Emprego no crime organizado

Setembro 12th, 2013

Eu e a minha mulher ficamos recentemente desempregados em simultâneo.

A busca por novas oportunidades de trabalho começou há pouco tempo, mas a certeza de que será um caminho difícil de percorrer já existem.

Numa primeira análise, face ao contexto nacional que vivemos, parece-me evidente que talvez tenhamos que ceder à tentação do crime organizado, que nos fez uma abordagem bastante tentadora, com vista a recrutar-nos para as suas fileiras.

O primeiro contacto que nos fizeram pareceu-nos despropositado, porque somos ambos míopes e com muito má pontaria, mas afinal não andavam à procura de atiradores qualificados.

Ciente da experiência administrativa da minha mulher, o crime organizado pretende que ela consiga implementar uma melhor indexação das pastas, permitindo um incremento nos acessos e a facilitação de consulta à gestão de topo.

Segundo fomos informados, por uma das sete fontes de S. Vítor, o negócio do crime organizado tem aumentado, sendo por isso difícil manter a mesma organização arcaica, baseada em pastas de chocolate suíço.

A organização da contabilidade (para que não se repita o “episódio Al Capone”), a coordenação das cobranças difíceis e a gestão de reclamações (que, não parecendo, são ainda algumas neste setor de atividade) são mais algumas tarefas que poderão vir a estar sob a sua alçada.

Os seus conhecimentos de fisioterapia permitem-lhe também acrescentar valor ao crime organizado, minimizando mazelas profissionais, como a tendinite de gatilho crónica, sendo também uma oportunidade de trabalho a considerar.

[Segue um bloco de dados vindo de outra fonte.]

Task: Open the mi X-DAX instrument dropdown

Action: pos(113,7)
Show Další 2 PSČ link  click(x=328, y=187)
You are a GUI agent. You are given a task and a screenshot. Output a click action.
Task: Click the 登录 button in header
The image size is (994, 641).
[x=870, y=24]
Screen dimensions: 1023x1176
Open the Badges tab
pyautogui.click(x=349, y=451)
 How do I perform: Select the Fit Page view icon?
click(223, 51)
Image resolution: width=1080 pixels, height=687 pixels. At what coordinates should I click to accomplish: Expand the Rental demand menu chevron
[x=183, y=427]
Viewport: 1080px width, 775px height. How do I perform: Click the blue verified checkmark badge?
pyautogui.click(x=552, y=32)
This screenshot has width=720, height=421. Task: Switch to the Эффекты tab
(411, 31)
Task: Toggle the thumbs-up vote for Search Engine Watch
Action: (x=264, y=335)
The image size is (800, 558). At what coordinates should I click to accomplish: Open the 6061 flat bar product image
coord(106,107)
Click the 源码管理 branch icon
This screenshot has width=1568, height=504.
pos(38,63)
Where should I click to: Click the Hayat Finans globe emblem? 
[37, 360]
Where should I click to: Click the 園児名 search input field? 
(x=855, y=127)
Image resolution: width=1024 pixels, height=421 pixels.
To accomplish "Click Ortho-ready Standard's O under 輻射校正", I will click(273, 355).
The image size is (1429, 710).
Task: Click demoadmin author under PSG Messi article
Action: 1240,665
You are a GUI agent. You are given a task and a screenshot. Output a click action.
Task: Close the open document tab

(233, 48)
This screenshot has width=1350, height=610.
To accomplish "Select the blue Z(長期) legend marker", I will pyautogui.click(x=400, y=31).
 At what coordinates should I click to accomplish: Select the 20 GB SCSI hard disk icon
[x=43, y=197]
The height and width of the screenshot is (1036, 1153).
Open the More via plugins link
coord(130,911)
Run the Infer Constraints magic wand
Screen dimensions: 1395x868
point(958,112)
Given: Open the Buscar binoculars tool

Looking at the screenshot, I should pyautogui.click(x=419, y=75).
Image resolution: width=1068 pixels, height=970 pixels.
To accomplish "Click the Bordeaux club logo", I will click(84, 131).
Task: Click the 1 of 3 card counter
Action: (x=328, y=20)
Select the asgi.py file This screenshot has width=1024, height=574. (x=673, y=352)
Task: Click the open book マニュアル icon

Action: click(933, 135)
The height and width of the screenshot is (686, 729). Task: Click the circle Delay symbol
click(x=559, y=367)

Ao que parece, aos olhos do crime organizado, eu poderei ser útil no desenvolvimento conceptual de crimes criativos, organização de eventos criminais, como diretor comercial para o ramo de estupefacientes e/ou carne humana, como gestor de projetos maquiavélicos ou como responsável pela imagem e comunicação do crime organizado.

Com o crescente aumento de países onde atua o crime organizado, o meu futuro poderá também passar por gerir uma agência secreta de viagens – a MOB (Meios Organizados de Biagem) – para permitir as deslocações e fugas de forma totalmente indetectável aos colaboradores do crime organizado.

A lavagem de dinheiro deverá ser uma missão comum aos dois: um a pôr na máquina, outro a pôr no estendal.

Neste momento estamos ainda em fase de organizar ideias, para depois dar uma resposta definitiva.

Se souberem de outro tipo de oportunidades de trabalho, fora deste âmbito, por favor digam alguma coisa.